Top 33 Albums Of 2011: 15 - 11





One thing should be apparent by now: I love the ladies. I don't really have much to add to this, so with that in mind...


15: C'mon by Low

More dudes and chicks taking vocal turns! Once again (and likely always) I favor the soft female voice. Dude takes most of the singing duties, but Chick provides some wonderful harmonizing and background vocals. Also, I should really learn these people's names. Anyway, the music is pretty chill, though not necessarily in the relaxing way. There are a couple stellar gold nuggets in here, and "Especially Me" could be my favorite song of the year.

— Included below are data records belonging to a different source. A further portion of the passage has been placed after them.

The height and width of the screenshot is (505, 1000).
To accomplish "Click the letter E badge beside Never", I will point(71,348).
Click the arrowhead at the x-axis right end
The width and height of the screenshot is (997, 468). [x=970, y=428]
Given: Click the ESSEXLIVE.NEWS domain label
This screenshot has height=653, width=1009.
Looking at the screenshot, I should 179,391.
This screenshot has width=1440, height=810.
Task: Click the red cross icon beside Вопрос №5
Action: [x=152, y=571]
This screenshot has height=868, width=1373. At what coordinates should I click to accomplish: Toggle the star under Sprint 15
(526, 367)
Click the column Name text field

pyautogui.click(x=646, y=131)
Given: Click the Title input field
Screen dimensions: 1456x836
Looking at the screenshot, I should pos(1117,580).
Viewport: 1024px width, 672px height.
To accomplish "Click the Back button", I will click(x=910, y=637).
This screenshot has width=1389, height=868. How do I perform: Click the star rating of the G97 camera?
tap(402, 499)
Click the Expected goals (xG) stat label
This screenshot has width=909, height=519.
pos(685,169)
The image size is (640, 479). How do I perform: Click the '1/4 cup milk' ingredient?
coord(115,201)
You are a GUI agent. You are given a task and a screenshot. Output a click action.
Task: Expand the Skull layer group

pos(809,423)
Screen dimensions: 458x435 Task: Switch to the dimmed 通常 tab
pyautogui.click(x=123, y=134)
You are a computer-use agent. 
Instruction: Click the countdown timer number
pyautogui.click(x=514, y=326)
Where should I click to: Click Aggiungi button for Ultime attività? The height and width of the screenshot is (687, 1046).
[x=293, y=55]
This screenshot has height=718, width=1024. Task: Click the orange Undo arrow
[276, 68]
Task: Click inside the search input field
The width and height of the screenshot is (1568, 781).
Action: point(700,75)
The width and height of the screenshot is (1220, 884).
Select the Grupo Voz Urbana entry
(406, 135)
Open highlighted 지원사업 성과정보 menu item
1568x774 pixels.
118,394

14: Don't Rock The Boat by Des Ark

For an album so full of tongue-in-cheek anger swears (this is not the full album title, by the way) there is a surprising amount of soft vulnerability in the music. Not to say that the ride isn't uneasy, but whatever you thought Don't Rock The Boat was going to be, it isn't. And featuring only eight tracks, the one thing it definitely IS is far too short.

"Ashley's Song"

"Two Hearts Are Better Than One"



13: Strange Mercy by St. Vincent

I love me some St. Vincent, and each new album takes the goodness from the previous release and adds ample awesomeness to it. Strange Mercy takes the patented Annie Clark angularity she has perfected on her previous two albums and boosts up the groove while somehow also boosting up the aggro. There are soft moments (and Annie in a soft moment will make you drip), but it is mostly about the chunky rhythms dropping on your head like a magical snowplow at the end of a steady yo-yo.




12: Civilian by Wye Oak

2011 could have been described as the year of the fuzzy dense wispy-voiced alt-folk scene. Everybody wanted to be Grizzly Bear, and frankly a lot of it sounds the same to me. But Wye Oak does it right or -- at the very least -- differently. The music is not too ambient, the guitars drive in discernible directions, and the ladyvocals are firm and focused. Yet the atmosphere is not lost, and as you coast along track-by-track you're transported to that very specific and indescribable audio world that each great album creates.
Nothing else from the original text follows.